You might know David Byrne as lead guitarist/singer of The Talking Heads. He’s also a songwriter, actor, record producer, music theorist, filmmaker, photographer, writer, and actual rock star (he has been inducted into the Rock & Roll Hall of Fame).

This book is fascinating to me as someone who thinks she knows a bit about how music actually does work. Byrne juxtaposes music history with commentary about why music affects us. He talks about global music, jazz, and how human interference with nature has compromised bird song and other forms of animal communication. It’s all here, discussed articulately and compellingly.

On page 230, Byrne discusses the definitions of music. In the past (pre-recording), music couldn’t be separated from its social context – it could only be heard live, and its temporal nature made it fleeting. Now, music (recorded) is a product, bought and sold and contained online in infinite streams that show up mostly as compressed digital files. Is this music as valid as singing around the piano in the olden days? The changes in the way music is made now “upended the function and use of music, transforming it from something we participated in to something we consumed.” Wow.

Of Sound Mind: How Our Brain Constructs a Meaningful Sonic World

Nina Kraus

The nerd in me has been consumed with learning more and more about the main ingredient in music: sound. Kraus is a neuroscientist who explains to us that “making sense of sound is one of the hardest jobs we ask our brains to do.” Taking it further, we ask our brains (and bodies) to make sound into music, which is making sound into art. And she is preaching to me as the choir when she says that ideal music education would be a fundamental part of education as a whole. Yes! “The unmeasurable benefits of music making are no less real and no less important than the measurable ones.”

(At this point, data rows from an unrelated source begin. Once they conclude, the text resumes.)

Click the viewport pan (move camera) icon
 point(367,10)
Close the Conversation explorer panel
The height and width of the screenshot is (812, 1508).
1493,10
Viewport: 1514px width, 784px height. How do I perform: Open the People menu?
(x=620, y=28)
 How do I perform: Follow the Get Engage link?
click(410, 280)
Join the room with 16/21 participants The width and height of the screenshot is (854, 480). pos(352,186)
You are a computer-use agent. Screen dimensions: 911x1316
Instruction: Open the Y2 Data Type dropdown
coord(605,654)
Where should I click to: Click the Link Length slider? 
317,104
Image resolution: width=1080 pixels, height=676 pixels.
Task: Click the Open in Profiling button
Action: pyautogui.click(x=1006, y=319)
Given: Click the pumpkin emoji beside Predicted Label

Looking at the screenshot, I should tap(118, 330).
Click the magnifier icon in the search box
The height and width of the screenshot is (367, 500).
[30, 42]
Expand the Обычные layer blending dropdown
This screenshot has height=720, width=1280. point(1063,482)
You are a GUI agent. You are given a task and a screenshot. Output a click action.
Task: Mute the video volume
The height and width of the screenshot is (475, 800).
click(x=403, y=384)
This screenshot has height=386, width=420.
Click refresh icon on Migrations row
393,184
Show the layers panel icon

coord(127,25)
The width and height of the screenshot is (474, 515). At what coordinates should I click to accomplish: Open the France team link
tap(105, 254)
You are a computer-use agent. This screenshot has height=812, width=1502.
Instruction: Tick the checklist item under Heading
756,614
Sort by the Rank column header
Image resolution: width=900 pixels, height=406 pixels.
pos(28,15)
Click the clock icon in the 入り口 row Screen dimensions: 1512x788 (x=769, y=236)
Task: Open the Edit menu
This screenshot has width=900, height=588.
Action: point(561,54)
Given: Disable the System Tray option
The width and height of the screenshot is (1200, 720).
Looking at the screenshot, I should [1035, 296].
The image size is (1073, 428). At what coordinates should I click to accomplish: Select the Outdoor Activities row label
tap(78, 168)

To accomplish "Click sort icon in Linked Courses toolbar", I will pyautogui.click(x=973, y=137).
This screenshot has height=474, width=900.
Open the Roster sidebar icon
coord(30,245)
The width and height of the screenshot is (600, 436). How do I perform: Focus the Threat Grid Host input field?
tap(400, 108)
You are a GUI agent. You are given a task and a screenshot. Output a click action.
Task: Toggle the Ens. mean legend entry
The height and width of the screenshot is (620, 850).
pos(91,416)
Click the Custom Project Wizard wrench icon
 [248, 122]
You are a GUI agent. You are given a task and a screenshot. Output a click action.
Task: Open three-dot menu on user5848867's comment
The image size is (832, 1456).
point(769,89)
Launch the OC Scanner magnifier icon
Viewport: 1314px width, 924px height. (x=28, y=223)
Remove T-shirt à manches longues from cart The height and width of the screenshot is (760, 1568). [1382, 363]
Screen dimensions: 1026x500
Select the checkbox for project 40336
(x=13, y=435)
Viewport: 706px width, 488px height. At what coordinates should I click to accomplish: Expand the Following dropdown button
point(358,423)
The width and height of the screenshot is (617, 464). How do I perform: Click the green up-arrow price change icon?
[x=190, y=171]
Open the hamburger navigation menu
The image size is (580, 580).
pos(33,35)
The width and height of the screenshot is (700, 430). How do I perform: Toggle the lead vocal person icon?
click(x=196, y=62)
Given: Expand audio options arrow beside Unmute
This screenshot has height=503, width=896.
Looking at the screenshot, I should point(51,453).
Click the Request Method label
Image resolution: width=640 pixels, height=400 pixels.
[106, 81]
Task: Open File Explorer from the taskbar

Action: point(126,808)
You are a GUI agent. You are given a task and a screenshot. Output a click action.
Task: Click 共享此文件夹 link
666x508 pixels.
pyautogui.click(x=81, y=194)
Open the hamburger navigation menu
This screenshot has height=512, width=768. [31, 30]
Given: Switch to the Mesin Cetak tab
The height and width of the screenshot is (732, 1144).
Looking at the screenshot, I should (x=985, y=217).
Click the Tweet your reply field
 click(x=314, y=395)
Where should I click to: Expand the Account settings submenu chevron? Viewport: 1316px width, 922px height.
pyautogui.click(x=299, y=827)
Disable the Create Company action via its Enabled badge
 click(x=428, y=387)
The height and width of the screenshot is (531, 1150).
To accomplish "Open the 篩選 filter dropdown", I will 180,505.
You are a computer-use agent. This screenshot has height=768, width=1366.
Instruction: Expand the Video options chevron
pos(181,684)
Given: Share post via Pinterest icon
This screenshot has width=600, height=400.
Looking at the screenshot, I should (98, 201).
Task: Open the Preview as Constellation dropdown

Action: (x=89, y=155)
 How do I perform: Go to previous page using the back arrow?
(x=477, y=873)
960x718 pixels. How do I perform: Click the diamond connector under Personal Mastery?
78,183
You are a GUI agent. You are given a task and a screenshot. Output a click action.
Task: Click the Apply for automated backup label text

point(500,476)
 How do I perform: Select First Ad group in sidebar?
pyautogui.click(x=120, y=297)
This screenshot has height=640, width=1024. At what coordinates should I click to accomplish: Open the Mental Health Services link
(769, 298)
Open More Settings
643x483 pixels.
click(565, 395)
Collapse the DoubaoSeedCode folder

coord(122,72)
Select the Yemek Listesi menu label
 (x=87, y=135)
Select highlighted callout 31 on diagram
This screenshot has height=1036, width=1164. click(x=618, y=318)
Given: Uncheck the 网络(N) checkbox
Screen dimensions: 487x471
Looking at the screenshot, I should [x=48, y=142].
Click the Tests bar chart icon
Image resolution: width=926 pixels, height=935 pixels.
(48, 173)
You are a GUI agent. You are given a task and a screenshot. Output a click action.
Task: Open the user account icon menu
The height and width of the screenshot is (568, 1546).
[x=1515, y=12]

Kraus talks about birdsong, noise, and “aging and the sound brain.” All fascinating areas of thought, and topics that I think more people should pay attention to. We all live in a rich sonic environment, and we should listen more to the sounds around us because they shape our brains and “help us build the sonic world we live in.”

The Violin Conspiracy

Brendan Slocumb

This book is a whodunit with a stolen Stradivarius as the star. I’ve read a few mysteries that involve classical music (Murder at the Opera, The Prague Sonata), but this is the first book that tackles the inherent racism that exists in our classical music world.

There were a few glaring, not-very-believable things running through the plot, but I was alternately entertained and disconcerted as the book went along. And I was surprised by who did it. The Violin Conspiracy is definitely on the beach read level, I’m going to leave it at that.

What are you reading this summer? We’d love to know, especially if it involves music!